Top of Records for the exercise
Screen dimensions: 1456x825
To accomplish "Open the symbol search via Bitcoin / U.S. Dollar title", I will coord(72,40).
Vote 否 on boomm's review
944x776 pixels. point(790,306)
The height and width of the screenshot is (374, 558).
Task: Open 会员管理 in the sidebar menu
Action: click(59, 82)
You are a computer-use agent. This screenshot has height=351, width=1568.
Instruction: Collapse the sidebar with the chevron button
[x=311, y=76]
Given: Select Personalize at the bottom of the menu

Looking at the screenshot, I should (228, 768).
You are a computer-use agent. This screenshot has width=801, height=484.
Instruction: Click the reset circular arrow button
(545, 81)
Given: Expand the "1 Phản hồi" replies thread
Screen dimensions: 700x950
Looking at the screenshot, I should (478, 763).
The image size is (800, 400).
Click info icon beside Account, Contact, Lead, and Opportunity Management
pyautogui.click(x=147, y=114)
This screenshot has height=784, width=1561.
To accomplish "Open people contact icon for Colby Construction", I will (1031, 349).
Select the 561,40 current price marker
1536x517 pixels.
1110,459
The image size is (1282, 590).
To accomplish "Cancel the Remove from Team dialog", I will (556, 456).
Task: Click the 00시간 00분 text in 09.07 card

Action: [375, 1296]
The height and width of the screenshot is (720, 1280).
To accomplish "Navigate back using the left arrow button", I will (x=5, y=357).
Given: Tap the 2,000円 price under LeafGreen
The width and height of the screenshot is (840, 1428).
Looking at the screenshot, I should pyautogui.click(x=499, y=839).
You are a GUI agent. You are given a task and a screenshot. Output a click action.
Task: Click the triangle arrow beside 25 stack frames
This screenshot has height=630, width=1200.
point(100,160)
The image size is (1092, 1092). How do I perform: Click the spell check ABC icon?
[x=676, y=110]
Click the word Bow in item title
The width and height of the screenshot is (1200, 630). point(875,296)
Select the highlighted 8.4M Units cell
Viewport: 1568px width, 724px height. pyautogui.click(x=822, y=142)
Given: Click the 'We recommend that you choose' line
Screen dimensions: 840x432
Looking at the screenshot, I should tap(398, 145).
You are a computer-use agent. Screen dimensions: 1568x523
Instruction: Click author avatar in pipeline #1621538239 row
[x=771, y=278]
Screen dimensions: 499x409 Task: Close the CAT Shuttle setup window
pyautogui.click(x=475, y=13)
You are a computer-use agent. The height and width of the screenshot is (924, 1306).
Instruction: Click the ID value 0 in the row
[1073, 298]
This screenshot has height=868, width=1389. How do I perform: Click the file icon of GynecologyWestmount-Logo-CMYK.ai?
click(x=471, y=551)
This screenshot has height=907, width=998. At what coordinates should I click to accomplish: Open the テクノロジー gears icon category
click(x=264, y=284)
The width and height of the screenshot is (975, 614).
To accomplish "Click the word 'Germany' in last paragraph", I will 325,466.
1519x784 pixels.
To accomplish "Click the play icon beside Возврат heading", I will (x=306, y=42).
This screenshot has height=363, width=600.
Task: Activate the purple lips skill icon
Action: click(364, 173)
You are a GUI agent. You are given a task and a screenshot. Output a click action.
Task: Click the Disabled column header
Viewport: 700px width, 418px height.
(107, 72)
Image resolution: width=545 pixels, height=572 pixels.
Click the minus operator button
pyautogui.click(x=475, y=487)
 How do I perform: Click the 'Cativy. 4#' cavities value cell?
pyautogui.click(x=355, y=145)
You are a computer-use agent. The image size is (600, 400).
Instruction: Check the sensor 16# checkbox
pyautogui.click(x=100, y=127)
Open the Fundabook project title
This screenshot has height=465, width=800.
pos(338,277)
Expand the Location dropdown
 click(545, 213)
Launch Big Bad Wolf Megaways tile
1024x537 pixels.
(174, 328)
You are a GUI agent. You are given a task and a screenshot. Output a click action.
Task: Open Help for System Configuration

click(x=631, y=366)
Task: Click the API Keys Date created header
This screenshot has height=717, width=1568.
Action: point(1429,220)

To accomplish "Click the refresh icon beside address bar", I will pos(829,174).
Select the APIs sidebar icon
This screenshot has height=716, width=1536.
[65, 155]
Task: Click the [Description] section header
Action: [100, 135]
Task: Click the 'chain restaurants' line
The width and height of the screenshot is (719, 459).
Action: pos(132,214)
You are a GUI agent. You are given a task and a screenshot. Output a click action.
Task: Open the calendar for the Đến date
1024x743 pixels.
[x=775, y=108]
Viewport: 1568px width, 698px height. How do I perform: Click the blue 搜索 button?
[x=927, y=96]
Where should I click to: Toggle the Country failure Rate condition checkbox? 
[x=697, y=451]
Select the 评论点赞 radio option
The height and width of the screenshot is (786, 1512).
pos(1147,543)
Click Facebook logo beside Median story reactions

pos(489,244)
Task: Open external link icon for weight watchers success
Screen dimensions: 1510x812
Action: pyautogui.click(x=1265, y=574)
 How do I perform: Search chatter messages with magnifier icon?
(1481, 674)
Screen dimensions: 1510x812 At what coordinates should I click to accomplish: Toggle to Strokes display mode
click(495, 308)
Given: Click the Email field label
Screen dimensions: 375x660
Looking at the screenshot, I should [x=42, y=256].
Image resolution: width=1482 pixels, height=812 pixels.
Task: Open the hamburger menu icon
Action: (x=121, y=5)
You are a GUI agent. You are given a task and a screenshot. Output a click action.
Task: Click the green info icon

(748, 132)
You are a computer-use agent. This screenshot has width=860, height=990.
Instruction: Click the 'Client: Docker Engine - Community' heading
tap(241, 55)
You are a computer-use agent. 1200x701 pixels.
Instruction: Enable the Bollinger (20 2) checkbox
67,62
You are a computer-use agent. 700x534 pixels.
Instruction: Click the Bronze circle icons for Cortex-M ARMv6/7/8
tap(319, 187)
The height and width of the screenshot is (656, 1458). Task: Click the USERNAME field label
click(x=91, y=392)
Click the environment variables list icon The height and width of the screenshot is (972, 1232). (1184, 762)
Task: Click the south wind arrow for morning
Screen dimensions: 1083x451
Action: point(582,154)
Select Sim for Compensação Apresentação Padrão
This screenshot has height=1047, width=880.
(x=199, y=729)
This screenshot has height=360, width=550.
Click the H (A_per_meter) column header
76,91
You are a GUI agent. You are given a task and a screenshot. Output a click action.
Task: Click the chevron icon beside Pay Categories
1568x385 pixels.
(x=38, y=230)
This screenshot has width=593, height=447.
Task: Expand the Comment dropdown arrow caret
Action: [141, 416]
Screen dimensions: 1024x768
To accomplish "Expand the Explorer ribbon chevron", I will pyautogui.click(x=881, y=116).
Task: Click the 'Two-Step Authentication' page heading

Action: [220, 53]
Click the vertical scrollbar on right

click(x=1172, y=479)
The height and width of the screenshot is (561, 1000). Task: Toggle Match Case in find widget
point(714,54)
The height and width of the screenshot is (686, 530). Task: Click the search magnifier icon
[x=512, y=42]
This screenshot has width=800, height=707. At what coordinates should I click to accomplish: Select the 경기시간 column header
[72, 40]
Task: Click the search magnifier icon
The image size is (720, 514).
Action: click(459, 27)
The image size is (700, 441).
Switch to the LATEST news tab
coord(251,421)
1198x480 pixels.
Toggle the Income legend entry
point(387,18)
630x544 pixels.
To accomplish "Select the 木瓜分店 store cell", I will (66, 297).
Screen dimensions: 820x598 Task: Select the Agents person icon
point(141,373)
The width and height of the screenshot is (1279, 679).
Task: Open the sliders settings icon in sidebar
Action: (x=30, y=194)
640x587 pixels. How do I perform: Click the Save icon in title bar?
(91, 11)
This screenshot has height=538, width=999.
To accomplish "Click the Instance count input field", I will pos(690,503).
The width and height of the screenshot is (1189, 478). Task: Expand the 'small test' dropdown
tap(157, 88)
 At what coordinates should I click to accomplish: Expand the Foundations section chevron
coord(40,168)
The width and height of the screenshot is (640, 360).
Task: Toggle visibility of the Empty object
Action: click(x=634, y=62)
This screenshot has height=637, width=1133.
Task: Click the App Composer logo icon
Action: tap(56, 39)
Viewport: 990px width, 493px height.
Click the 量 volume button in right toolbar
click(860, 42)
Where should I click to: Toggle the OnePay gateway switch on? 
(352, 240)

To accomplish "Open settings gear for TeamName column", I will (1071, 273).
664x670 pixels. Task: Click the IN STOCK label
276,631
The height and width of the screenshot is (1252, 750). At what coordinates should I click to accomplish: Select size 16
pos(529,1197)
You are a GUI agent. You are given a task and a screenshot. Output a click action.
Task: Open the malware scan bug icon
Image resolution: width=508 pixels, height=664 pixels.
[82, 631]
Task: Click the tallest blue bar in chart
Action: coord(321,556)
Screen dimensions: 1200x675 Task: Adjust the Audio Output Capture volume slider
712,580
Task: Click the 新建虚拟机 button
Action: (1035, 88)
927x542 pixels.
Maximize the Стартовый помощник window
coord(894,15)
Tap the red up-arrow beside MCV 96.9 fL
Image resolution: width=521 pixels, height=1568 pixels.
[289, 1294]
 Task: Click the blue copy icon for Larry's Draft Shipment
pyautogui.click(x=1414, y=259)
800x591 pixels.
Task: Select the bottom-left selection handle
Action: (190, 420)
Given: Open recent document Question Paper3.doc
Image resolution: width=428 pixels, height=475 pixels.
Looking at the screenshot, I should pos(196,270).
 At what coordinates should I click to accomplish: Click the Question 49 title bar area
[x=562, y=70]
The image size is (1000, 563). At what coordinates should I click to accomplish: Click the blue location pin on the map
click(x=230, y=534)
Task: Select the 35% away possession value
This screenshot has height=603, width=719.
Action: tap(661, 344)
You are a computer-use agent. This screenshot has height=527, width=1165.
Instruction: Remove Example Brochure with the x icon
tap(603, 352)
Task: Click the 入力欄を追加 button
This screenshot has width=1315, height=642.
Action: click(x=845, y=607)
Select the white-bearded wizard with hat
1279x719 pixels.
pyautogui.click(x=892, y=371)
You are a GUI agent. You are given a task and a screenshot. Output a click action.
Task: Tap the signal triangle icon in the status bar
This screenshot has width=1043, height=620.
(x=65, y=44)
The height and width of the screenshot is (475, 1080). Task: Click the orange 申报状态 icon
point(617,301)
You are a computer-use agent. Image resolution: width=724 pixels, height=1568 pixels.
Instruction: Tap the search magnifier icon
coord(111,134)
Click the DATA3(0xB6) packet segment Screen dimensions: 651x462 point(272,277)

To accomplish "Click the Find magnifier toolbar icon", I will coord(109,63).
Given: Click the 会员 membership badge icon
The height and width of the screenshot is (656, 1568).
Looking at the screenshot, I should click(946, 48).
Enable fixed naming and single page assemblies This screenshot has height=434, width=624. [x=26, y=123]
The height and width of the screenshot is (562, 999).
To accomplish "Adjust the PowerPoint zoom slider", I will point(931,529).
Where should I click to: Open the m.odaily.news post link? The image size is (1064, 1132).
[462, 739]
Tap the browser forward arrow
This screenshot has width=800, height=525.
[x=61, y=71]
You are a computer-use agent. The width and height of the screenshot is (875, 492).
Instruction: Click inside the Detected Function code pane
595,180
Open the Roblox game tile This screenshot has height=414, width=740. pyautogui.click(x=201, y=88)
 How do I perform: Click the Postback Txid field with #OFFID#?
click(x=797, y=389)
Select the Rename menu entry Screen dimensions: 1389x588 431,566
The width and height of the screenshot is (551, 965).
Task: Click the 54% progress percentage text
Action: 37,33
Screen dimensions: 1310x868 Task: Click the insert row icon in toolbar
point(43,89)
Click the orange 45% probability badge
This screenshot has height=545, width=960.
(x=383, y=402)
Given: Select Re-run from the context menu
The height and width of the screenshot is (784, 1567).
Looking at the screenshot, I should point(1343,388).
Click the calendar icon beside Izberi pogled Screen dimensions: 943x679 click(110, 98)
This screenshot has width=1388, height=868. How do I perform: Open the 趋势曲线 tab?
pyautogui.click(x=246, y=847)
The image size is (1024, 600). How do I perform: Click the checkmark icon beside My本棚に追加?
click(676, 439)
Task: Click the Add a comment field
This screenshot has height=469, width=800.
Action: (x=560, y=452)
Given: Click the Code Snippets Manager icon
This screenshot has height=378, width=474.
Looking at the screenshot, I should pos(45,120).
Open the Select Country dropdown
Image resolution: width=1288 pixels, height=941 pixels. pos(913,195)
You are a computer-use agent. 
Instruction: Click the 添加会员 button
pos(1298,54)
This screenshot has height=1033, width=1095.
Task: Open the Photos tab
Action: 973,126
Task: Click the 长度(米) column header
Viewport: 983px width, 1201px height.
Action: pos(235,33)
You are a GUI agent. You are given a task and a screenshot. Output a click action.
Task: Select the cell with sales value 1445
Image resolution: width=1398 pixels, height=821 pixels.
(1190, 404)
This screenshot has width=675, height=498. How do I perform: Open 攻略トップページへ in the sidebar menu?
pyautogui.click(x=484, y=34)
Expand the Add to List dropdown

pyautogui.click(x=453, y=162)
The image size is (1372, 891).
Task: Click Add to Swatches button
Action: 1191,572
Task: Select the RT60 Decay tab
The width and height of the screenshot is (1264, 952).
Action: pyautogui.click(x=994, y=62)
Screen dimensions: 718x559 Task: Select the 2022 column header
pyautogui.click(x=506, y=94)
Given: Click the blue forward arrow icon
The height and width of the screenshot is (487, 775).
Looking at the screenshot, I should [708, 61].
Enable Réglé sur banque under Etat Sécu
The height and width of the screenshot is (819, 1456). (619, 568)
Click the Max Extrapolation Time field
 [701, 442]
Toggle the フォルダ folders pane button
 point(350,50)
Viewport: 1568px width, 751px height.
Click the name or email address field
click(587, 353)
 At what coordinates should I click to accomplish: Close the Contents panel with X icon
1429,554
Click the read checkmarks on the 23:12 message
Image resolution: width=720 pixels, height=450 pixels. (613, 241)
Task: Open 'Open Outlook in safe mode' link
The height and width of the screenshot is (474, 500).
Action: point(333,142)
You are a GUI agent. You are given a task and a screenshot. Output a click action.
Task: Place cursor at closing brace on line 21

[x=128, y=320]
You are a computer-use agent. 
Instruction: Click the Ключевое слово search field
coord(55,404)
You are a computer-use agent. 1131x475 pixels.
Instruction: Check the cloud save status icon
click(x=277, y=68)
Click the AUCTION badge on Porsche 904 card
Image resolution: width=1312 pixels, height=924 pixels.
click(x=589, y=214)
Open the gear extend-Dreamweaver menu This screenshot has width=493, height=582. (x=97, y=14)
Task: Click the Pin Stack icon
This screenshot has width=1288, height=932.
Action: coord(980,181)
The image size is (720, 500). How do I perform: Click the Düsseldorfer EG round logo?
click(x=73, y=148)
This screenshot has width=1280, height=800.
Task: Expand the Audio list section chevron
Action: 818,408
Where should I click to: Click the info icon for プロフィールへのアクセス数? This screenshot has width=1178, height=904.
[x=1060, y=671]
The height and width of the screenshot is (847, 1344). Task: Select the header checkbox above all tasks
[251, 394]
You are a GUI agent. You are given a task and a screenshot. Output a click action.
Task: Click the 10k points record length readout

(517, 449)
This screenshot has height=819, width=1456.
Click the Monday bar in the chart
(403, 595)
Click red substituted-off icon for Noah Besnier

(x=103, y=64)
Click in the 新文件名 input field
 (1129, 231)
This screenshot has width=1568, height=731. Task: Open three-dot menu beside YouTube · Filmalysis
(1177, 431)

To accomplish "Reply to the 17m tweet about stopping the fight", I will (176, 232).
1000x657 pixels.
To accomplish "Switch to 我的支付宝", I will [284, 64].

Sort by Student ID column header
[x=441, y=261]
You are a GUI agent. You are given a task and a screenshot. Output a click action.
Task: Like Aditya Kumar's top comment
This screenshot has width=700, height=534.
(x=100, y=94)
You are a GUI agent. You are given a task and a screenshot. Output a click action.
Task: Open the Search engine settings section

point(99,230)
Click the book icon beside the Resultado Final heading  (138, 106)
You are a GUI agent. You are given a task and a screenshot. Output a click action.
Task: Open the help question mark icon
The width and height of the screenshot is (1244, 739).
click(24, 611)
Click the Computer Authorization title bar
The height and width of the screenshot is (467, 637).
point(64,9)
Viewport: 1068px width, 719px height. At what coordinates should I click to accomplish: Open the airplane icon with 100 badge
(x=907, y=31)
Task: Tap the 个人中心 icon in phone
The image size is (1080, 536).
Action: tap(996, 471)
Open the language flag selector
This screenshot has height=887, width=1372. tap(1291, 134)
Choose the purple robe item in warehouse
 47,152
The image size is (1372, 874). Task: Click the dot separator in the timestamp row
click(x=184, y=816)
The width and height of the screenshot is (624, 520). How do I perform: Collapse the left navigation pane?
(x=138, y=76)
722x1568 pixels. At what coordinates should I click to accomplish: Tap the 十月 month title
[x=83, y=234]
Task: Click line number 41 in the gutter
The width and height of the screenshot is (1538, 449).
Bottom of Records for the exercise
Among the lines above, repeat exactly those from the line with "1519x784 pixels." to the line with "Task: Click the Disabled column header", counting both ends.

1519x784 pixels.
To accomplish "Click the play icon beside Возврат heading", I will (x=306, y=42).
This screenshot has height=363, width=600.
Task: Activate the purple lips skill icon
Action: click(364, 173)
You are a GUI agent. You are given a task and a screenshot. Output a click action.
Task: Click the Disabled column header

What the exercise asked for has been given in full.